If there was any way we could deliver the conference in Lisbon that we had planned, we would do so. We still strongly believe that conferences in which people meet in person are a crucial part of intellectual engagement (as anthropologists, we could hardly think otherwise). This is an exceptional solution to an exceptional situation.
To carry out an online conference will be a new and somewhat daunting undertaking for the organizers and planners. We will not attempt to copy or replace a physical conference, for that is not possible. Instead, we will work to make the best use of the capacities of digital technologies in order to deliver a different kind of conference experience that will provide a collective space for both intellectual and social engagement. NomadIT, the conference organisers, will be in contact with all panelists in the week ahead to discuss participation, the proposed platform and format(s), etc.

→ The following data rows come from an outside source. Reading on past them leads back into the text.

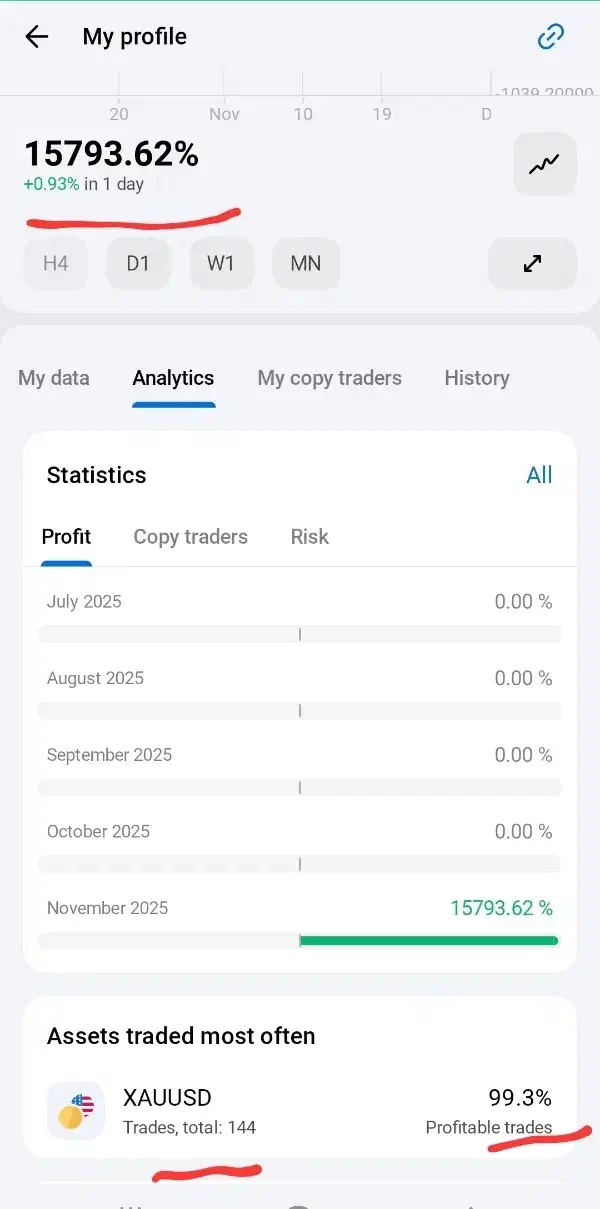This screenshot has height=1209, width=600.
Task: Select the H4 timeframe
Action: coord(56,264)
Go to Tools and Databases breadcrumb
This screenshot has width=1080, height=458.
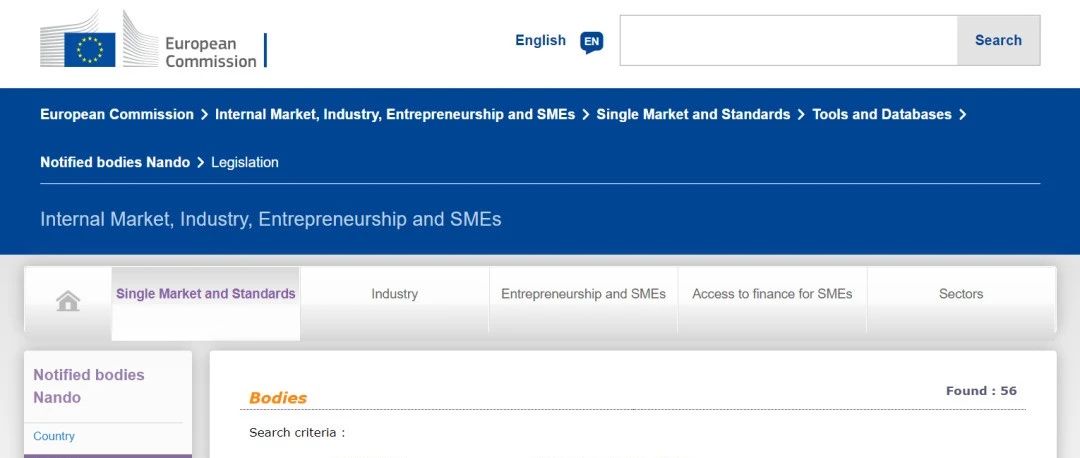882,114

As part of the EASA2020 conference, a panel on digital research infrastructures in social and cultural anthropology is scheduled on 21 July 2020.

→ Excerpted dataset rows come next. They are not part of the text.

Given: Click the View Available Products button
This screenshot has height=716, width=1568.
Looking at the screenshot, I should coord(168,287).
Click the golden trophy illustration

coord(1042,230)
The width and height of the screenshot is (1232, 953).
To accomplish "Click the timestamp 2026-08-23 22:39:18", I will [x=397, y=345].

The « Digital Age » has an impact on ethnographic research: methods and tools, fields of research, publishing and access to literature have all been notably transformed over the last twenty years. Digitisation projects and open access initiatives in libraries and museums offer literature and digitised collections – ideally without barriers, yet often with restrictions -, also allowing computational processing, e.g. text and data mining. Collaboration, co-curating, and co-publishing over vast distances is now manageable via online databases and virtual labs or research environments, not only between colleagues in the academic field, but also with (former) research participants, thus offering new possibilities for collaborative research. Fieldwork is supported by smartphones, computers, and other digital equipment as well as social media applications. The discussion on these radical transformations is just beginning in anthropology. An overview on resources and developments, possibilities and challenges is missing so far. The debate on digital humanities is still mostly disconnected from anthropology. The panel aims at provoking a broad debate on the current state of ‘digital anthropology’, its difficulties and possible futures by (1) discussing digital tools and platforms explicitly developed for research in social and cultural anthropology, by (2) presenting services for archiving and sharing research data, and by (3) considering legal and ethical aspects of long-term preservation, creating access to, and governing the re-use of research data. We invite contributions on digital solutions for research infrastructures and important digital resources for anthropology, as well as critical reflections on the use of digital data and tools and their methodological, epistemological, ethical and legal implications.